Thinking About Rose Mary Woods
One of former president Richard Nixon's most loyal employees has died at age 87. Rose Mary Woods was his secretary for almost 25 years. She worked for him when he first went to Washington as a senator, and stayed through the vice-presidency, his unsuccessful runs for president in 1960 and governor of California in 1964, and his very eventful presidency. The Watergate scandal tested her loyalty, and she passed the test with flying colors. When an 18 1/2 minute gap was found on one of the Oval Office tapes, Miss Woods stepped up and took the blame for it. She claimed she'd done it accidentally while transcribing the tape: the phone had rung, and she'd hit "record" instead of "pause"... She demonstrated the position she had to be in to do this, and it looked like something in an Olympic floor exercise routine. That photo became one of the most famous images from Watergate. Along with analysis of the tape which revealed that the one gap was actually several gaps, that photo proved Rose Mary Woods was lying for her boss' sake.
Now I have no use for Richard Nixon. In my opinion he was a crook, and a dirty fighter, and a nasty piece of business. But though I don't admire him, I do admire his secretary's loyalty and integrity. She was a secretary out of the old school. I worked with a few of those when I was learning the clerical trade, back in the early 1970s. They were a dying breed even then. They were the classic stereotype secretaries of movies and TV; they wouldn't have wanted to be called "administrative assistants". They knew everything about their boss' business, and they guarded his secrets more closely even than their own. Their bosses trusted them with absolutely everything, and delegated some surprisingly personal duties to them. When Nixon made the decision to resign the presidency, he had Miss Woods tell his wife and daughters.

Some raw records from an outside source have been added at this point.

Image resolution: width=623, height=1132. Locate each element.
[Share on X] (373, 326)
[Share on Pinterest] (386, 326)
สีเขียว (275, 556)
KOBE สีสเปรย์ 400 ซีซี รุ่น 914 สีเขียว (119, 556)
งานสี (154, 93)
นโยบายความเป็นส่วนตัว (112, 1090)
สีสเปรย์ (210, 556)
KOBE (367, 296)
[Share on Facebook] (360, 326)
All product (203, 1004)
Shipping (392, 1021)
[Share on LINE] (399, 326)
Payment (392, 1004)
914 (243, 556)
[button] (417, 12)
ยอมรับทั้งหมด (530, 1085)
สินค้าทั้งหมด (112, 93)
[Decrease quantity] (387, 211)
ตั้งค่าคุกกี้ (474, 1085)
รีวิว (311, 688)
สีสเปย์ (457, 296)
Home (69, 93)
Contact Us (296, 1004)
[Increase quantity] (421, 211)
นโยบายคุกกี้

Rose Mary Woods never married: she was married to her job. After Nixon's resignation she retired, slipped into private life, and was never heard from again until her death. She never told who really erased the tape, or who told her to erase it. She never disclosed what was in that conversation, obviously explosive, that had to be obliterated. She could have written a book and hit the talk-show circuit. She owned one of the biggest, most important secrets of the Watergate scandal... and she took it to the grave. Now that's loyalty.